───── Vorliegender Text

Zwischen Instinkt und Vernunft
ist jedes Handeln - privat wie geschäftlich -
Ethik unterworfen

K5 - Information 2 l 2023

In unserem Leben nehmen Egozentrik und Narzissmus mehr und mehr Platz ein.
Sie fördern den Hang zur Unversöhnlichkeit.
Es gibt Auswege. Die schauen wir uns an.
 

Die Sehnsucht nach Versöhnung


Ostern ist ein Fest der Familie und für die Familie, weil es ein Fest der Zusammengehörigkeit, ein Fest des Wohlwollens zueinander und ein Fest der Offenheit und Ehrlichkeit miteinander darstellt. Diese Zeit steht für den Aufbruch zum Guten. Nach dem Winter erwacht die Natur. 
Die Botschaft dahinter lautet: Wenn alles rund um uns auch noch so düster aussieht, irgendwie geht es weiter, es besteht immer die Hoffnung, dass alles wieder gut wird. Dieses Vertrauen in die Zukunft ist die Triebfeder für Zuversicht und ein positiv ausgerichtetes Leben. Das Gegenteil heißt Verzweiflung und Depression. Ernst Bloch spricht davon, dass das Hoffen in das Gelingen verliebt ist, nicht in das Scheitern.

In unserem täglichen politischen Leben spielen Optimismus und der Wille zur Versöhnung  keine besonders große Rolle. Hier steht oft Egozentrik, gepaart mit einem ausgeprägten Hang zur Unversöhnlichkeit, im Vordergrund. Das lässt sich gut im Umgang mit drei großen Themen der Zeit beobachten: dem Krieg in der Ukraine, der Covidpandemie und der Klimaveränderung. In allen drei Feldern kommt es immer wieder zu einer Verhärtung der unterschiedlichen Standpunkte. Die Bereitschaft, die Positionen auszutauschen, tolerant und wertschätzend miteinander darüber zu diskutieren und am Ende vielleicht einen gemeinsamen gangbaren Weg zu finden, ist gering.

──────────

**Zu erledigende Aufgaben:**
1/ Warum ist Ostern laut dem Text über die Sehnsucht nach Versöhnung ein Fest der Familie und für die Familie? Antworte in ein bis drei Sätzen.
2/ Gib den Abschnitt des Textes über Versöhnung zwischen „Die Botschaft dahinter“ und „in das Scheitern.“, beide eingeschlossen, wörtlich wieder.

───── Zu prüfende Daten

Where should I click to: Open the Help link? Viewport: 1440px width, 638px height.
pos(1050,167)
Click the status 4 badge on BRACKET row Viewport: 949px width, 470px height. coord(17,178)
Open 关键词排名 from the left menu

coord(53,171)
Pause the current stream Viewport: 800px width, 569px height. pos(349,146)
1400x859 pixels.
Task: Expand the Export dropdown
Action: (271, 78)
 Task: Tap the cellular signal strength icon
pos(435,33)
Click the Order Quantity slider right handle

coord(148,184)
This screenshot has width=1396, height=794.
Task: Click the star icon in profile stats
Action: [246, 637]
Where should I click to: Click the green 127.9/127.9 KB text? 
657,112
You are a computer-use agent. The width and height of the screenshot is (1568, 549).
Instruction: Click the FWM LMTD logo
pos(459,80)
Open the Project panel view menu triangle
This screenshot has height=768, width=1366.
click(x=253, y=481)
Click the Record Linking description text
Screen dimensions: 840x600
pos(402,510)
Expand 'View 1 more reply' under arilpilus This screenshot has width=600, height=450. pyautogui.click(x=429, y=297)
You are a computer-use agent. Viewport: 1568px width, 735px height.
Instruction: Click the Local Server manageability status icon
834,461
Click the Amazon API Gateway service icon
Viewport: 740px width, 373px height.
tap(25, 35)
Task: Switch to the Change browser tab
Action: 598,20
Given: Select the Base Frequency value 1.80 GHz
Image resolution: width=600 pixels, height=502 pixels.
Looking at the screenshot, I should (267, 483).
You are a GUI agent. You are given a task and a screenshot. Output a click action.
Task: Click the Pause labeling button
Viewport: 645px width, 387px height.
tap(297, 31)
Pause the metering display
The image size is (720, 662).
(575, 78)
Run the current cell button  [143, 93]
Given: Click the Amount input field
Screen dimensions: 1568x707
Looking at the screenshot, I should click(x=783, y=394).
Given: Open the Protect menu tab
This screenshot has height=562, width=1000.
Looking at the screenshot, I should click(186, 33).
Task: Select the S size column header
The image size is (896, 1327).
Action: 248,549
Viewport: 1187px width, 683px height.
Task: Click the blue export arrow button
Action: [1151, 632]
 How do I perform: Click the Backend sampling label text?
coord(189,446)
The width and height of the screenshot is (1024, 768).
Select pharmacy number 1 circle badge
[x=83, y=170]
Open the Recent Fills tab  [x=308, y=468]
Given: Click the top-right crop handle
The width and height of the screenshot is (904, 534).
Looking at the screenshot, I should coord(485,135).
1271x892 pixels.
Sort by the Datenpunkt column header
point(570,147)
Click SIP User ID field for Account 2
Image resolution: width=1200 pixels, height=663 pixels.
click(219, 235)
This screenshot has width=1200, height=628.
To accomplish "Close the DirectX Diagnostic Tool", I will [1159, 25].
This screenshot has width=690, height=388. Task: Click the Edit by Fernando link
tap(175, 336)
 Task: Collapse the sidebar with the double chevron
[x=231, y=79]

──────────

**Antworten nacheinander:**
1/ Ostern stellt ein Fest der Zusammengehörigkeit dar. Es ist auch ein Fest des Wohlwollens zueinander und der Offenheit und Ehrlichkeit miteinander.

2/
Die Botschaft dahinter lautet: Wenn alles rund um uns auch noch so düster aussieht, irgendwie geht es weiter, es besteht immer die Hoffnung, dass alles wieder gut wird. Dieses Vertrauen in die Zukunft ist die Triebfeder für Zuversicht und ein positiv ausgerichtetes Leben. Das Gegenteil heißt Verzweiflung und Depression. Ernst Bloch spricht davon, dass das Hoffen in das Gelingen verliebt ist, nicht in das Scheitern.